In this topic, we described about the below sections -

Loader and Storer
- HCatLoader
- HCatStorer

The HCatLoader interfaces are used with Pig scripts to read the data from HCatalog-managed tables. The HCatStorer interfaces are used with Pig scripts to write data in HCatalog-managed tables. No HCatalog-specific setup is required for the above two interfaces.

Refer Pig tutorial for basic knowledge on PIG.

HCatLoader

HCatLoader is used with Pig scripts to read data from HCatalog-managed tables. HCatLoader is accessed via a Pig load statement.

Syntax in Pig 0.14+:

A = LOAD 'tablename' USING org.apache.hive.
 hcatalog.pig.HCatLoader();

User must specify the table name in single quotes like LOAD 'tablename'. If user using a non-default database, user must specify input as 'dbname.tablename'. The Hive metastore lets user to create tables without specifying a database.
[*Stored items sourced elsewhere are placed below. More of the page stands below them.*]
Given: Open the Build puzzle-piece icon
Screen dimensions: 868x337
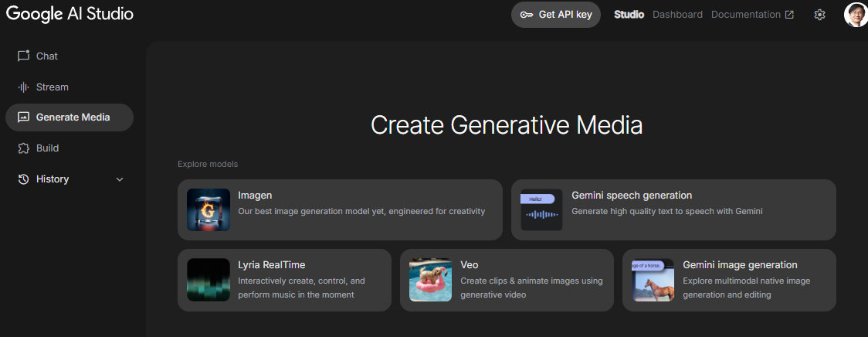Looking at the screenshot, I should pyautogui.click(x=23, y=148).
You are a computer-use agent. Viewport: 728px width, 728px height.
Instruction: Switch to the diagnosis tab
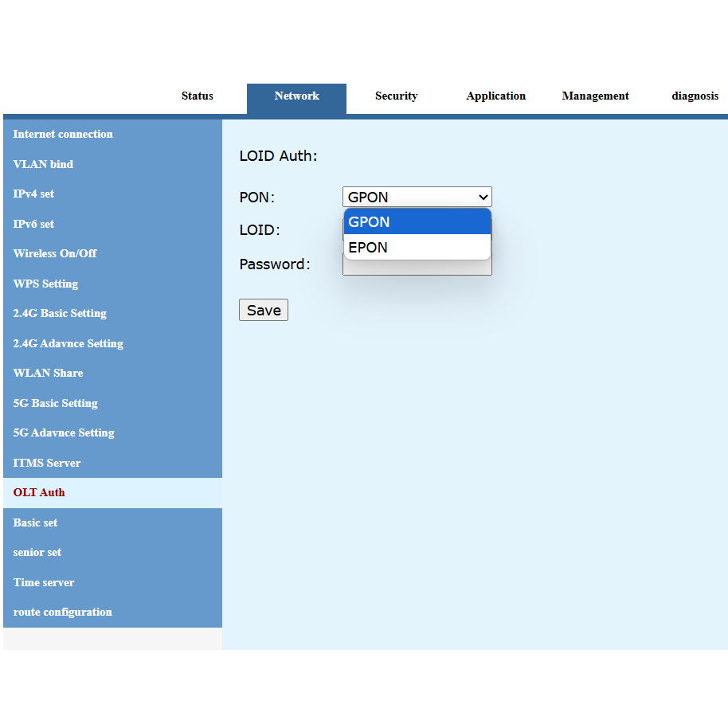coord(695,96)
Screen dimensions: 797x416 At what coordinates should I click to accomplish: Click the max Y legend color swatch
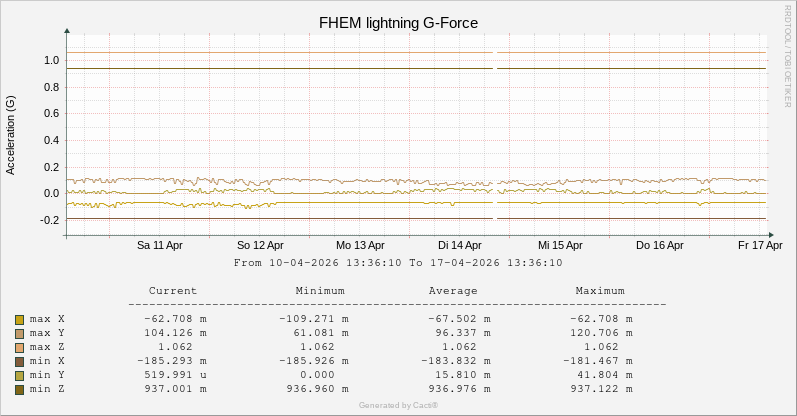tap(19, 333)
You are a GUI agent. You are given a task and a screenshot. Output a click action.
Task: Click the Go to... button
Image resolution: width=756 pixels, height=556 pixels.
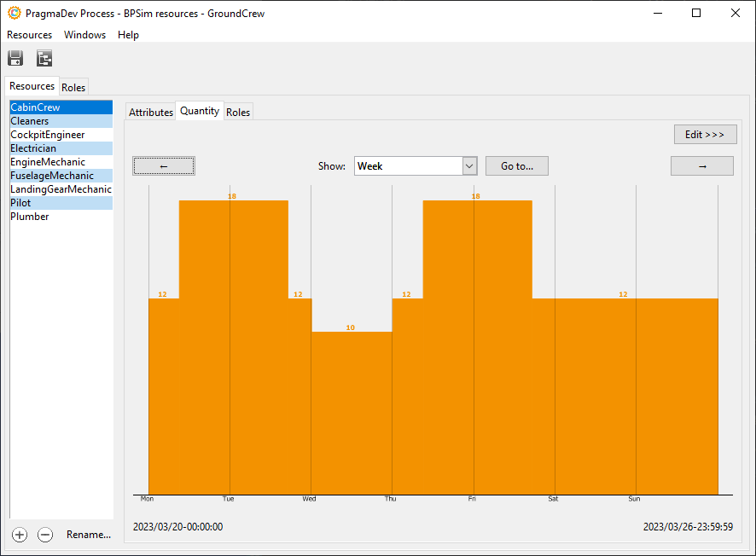point(516,166)
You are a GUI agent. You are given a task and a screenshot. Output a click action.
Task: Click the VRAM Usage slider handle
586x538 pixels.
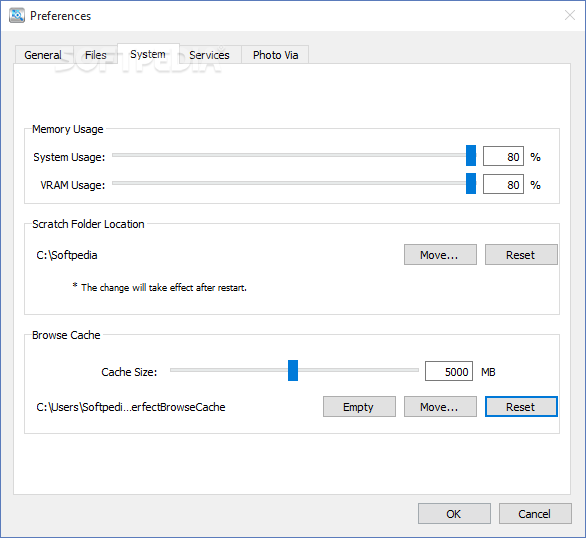click(471, 183)
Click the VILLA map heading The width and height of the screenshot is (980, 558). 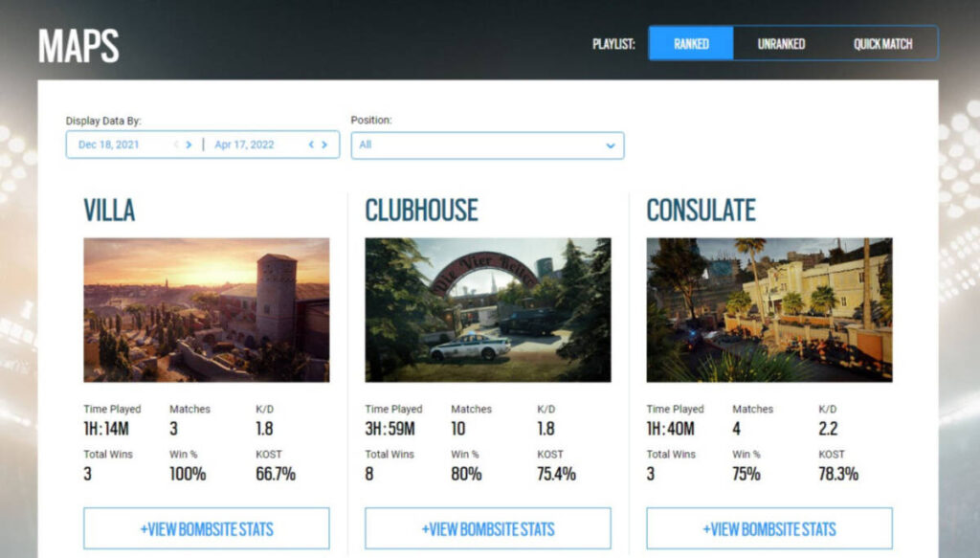pyautogui.click(x=109, y=211)
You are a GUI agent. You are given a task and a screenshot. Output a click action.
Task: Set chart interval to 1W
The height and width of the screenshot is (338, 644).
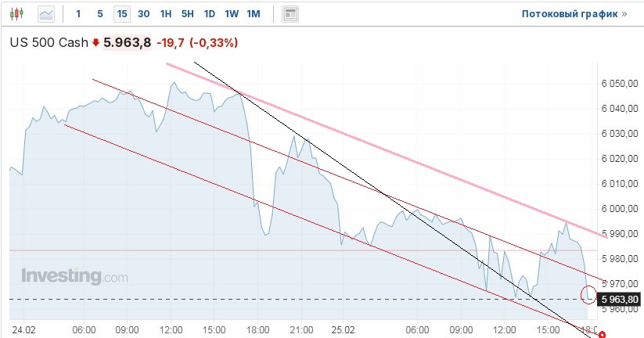point(232,13)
If tables created in this way, then the database name is 'default' and is not required when specifying the table for HCatLoader. Restrictions apply to the types of columns HCatLoader can read from HCatalog-managed tables. HCatLoader can read all the Hive data types.

HCatStorer

HCatStorer is used with Pig scripts to write data to HCatalog-managed tables. HCatStorer is accessed via a Pig store statement.

A = LOAD ...
	B = FOREACH A ...
	...
	...
	my_processed_data = ...
	STORE my_processed_data INTO 'tablename'
   USING org.apache.hive.hcatalog.pig.HCatStorer();

User must specify the table name in single quotes like LOAD 'tablename'. Both the database and table must be created prior to running user created Pig script. If user using a non-default database user must specify the input as 'dbname.tablename'.

The Hive metastore lets user create tables without specifying a database. If user created tables this way, then the database name is 'default' and user do not need to specify the database name in the store statement. For the USING clause, user can have a string argument that represents key/value pairs for partition.

This is a mandatory argument when user writing to a partitioned table and the partition column is not in the output column. The values for partition keys should NOT be quoted. If partition columns are present in data they need not be specified as a STORE argument.